>> START Data supplied

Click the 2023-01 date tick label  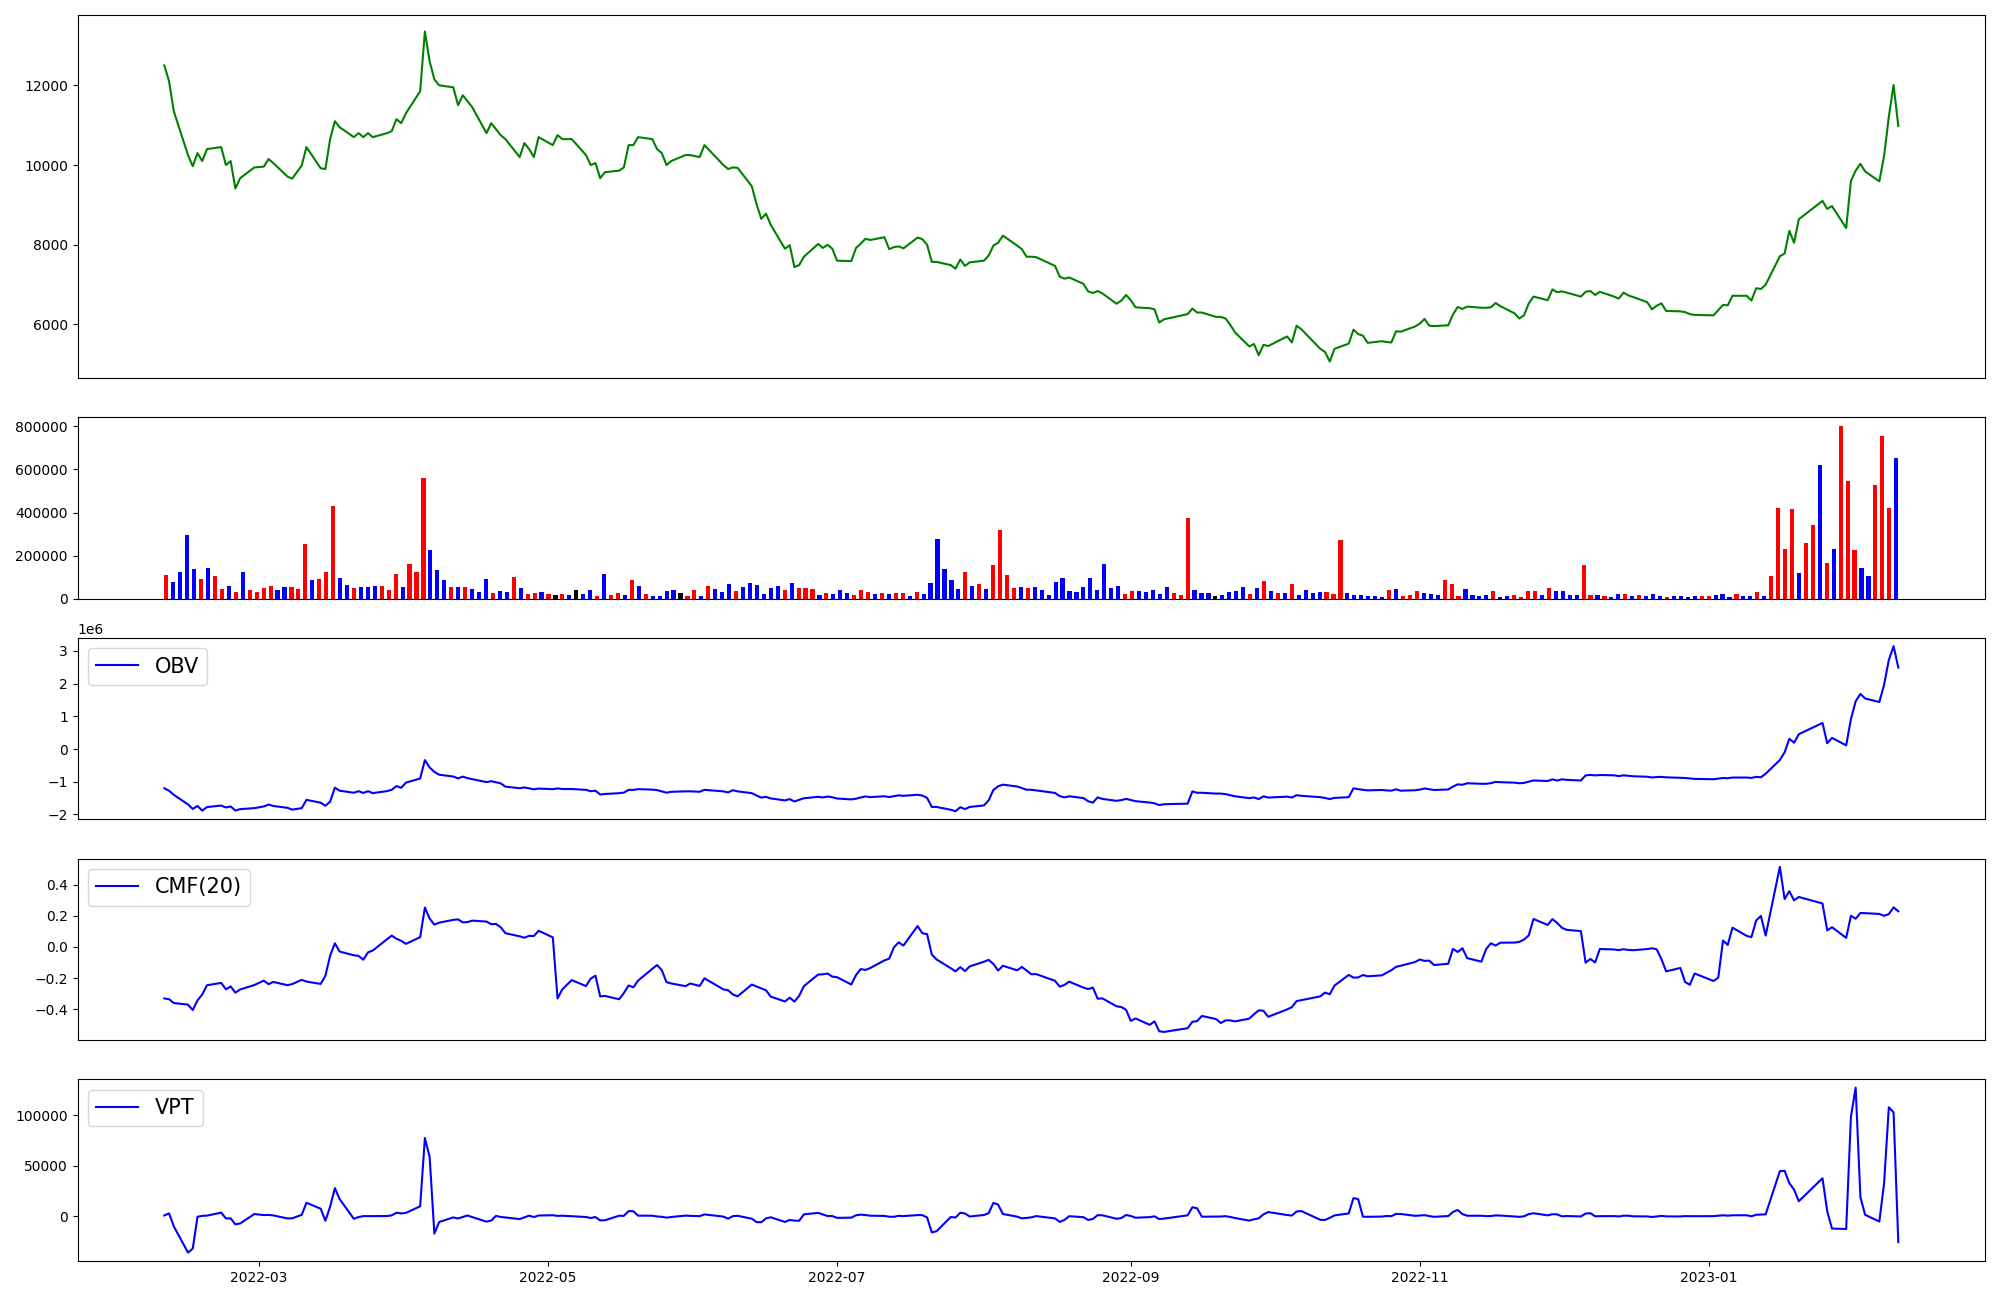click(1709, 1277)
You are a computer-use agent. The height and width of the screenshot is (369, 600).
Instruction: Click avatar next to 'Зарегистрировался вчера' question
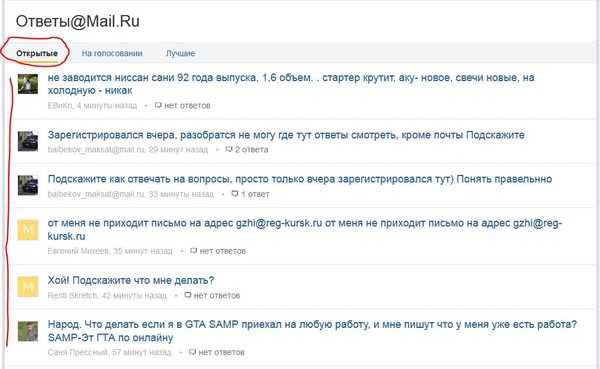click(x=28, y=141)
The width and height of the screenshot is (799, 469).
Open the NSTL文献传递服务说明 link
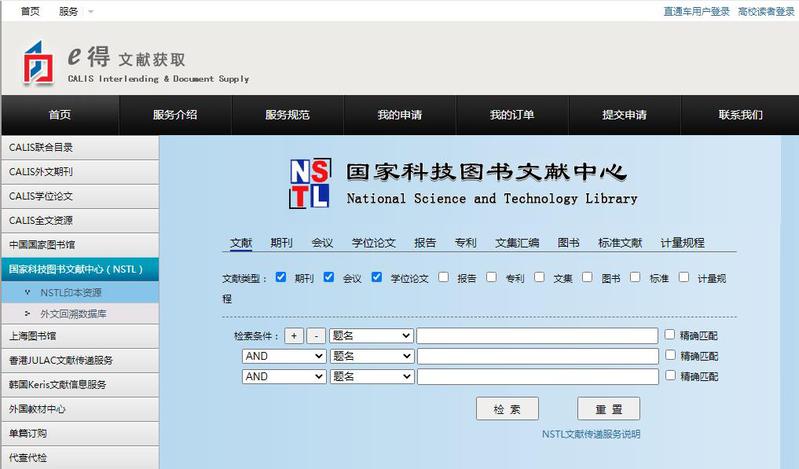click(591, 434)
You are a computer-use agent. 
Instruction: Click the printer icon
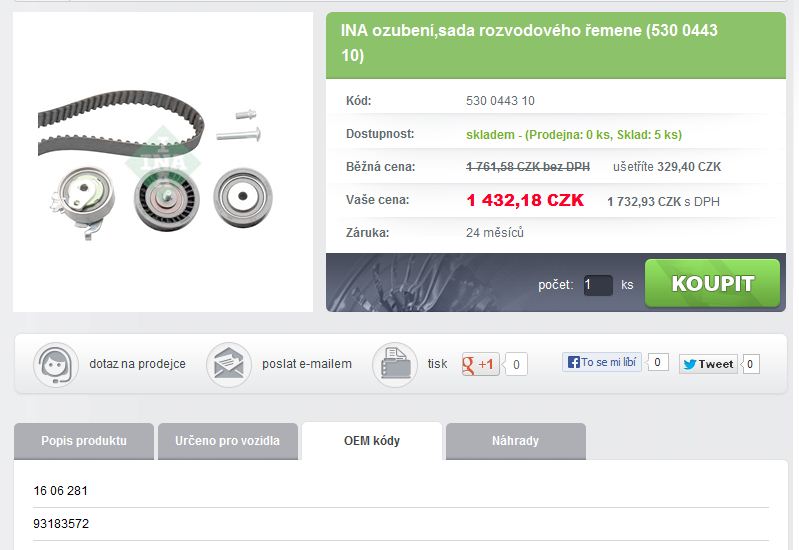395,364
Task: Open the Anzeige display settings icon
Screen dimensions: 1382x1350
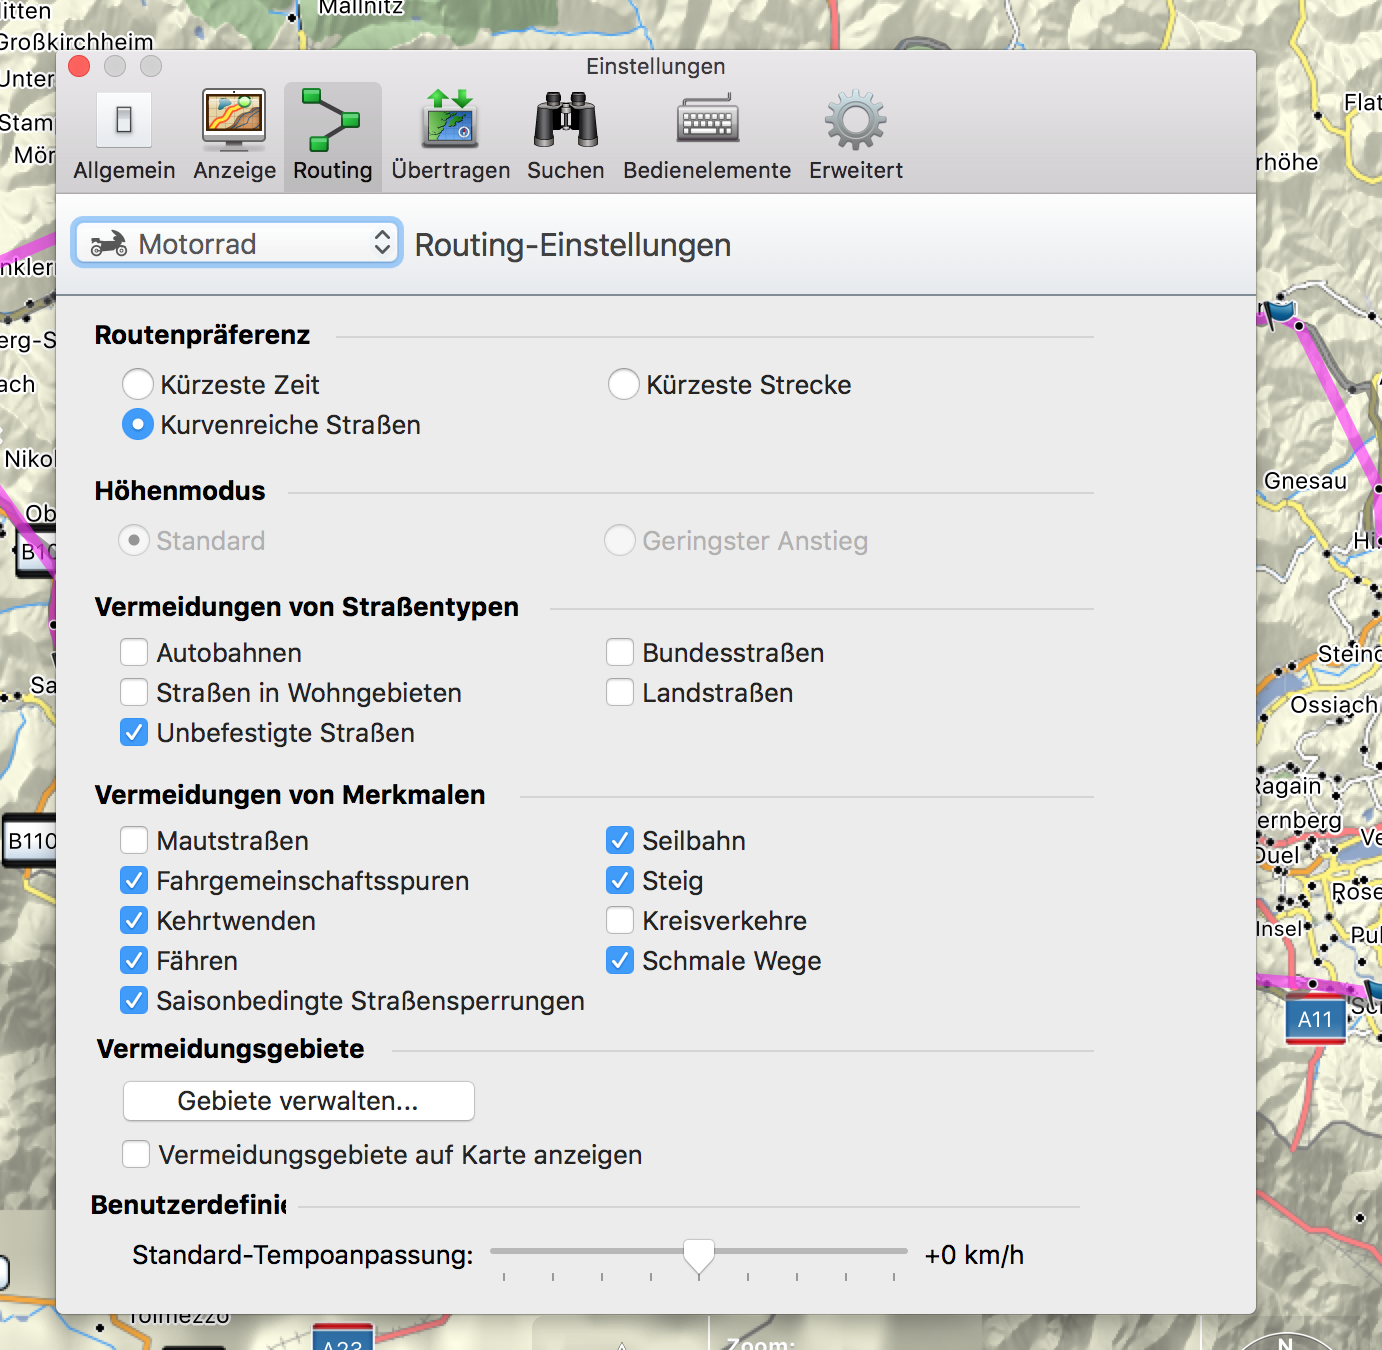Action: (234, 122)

>> END Data supplied

What to produce
Return every line of the rows, word for word, starting at the line that contains "You are a computer-use agent. The" and ending at the last line of the rows, leaving the pictures out of your answer.

Result for this task
You are a computer-use agent. The height and width of the screenshot is (369, 600).
Instruction: Click avatar next to 'Зарегистрировался вчера' question
click(x=28, y=141)
The width and height of the screenshot is (799, 469).
Open the NSTL文献传递服务说明 link
click(591, 434)
You are a computer-use agent. 
Instruction: Click the printer icon
395,364
Task: Open the Anzeige display settings icon
Screen dimensions: 1382x1350
Action: (234, 122)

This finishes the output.